The regulation landscape

As the operations of organisations become more complex and given the ever-evolving threat landscape, the expansion of data protection laws is accelerating. Since the introduction of General Data Protection (May 2018), privacy regulations across the globe have continued to develop aggressively - both in terms of depth and geography.

Countries such as China, India and the United States (fragmented by state) have introduced new legislation in an attempt to modernise their privacy regulations and join the new data economy. Furthermore, Gartner predicts that by year-end 2024, 75% of the world’s population will have its personal data covered under modern privacy regulations.

The continuous strengthening of privacy laws across the globe is not expected to stop anytime soon. In contrast, as existing modern privacy laws mature, regulators are introducing more complex changes, including increasing the frequency and impact of enforcement actions.
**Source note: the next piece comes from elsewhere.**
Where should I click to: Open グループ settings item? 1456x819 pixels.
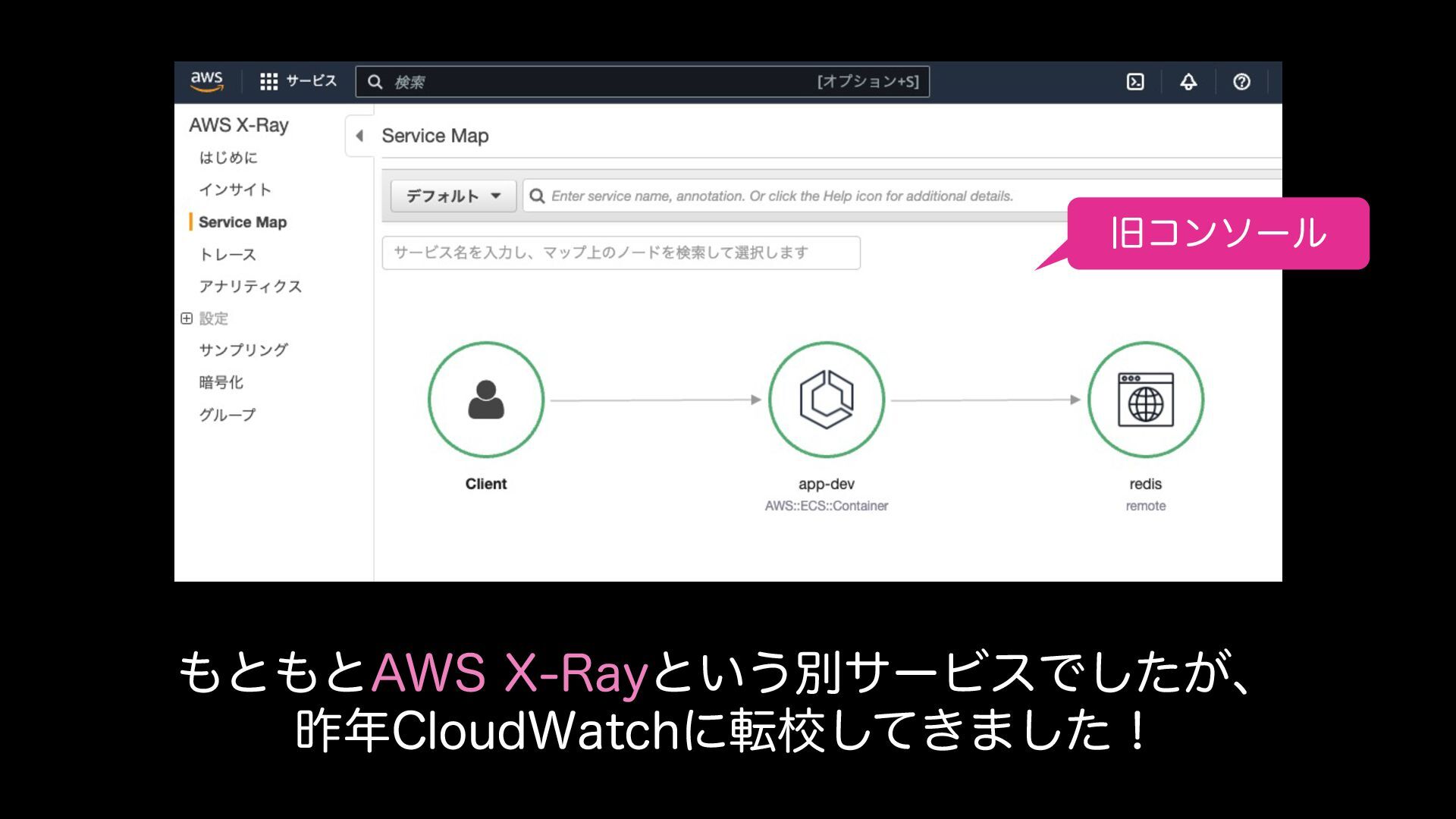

For example, modern privacy laws such as the GDPR have introduced significant penalties and fines for violations. As a result, GDPR fines exceeded €2.8 billion in the last 12 months, nearly double the total for 2018-2021 as a whole.

How Data Zoo Can Help

10 Stay current with global regulations. Data Zoo’s ecosystem is certified and adheres to the highest industry standards and regulations around the world. We understand the difference between being compliant (self-audited) and certified (audited by independent third-party auditors).

Protect your customers’ data and privacy. Our ecosystem is designed to onboard and verify customers with privacy top of mind. We do not store any PII after the verification process, nor do we sell/ transfer it to any third party for primary or secondary unrelated reasons. In addition, we comply with and adopt local regulation best practices, such as GDPR and CCPA, for the management and handling of PII.

Process data locally. The Data Zoo servers are located around the world (EU, US, CA, AU, SG, NZ) to ensure that data is always processed within the legal jurisdiction. If a client requires any additional servers, we can set them up on demand in any country within 3 weeks.

Eliminate data handling risks. Human analysts create risks from a data-handling perspective, including unnecessary friction. Data Zoo replaces these slow, manual and risky processes with a real-time and automated solution to ensure the protection and localisation of customer data.

Utilise trusted third-parties. Before integrating any third-party service provider or data source, we perform a rigorous due diligence process, including a vendor security assessment to ensure compliance with data privacy and security laws.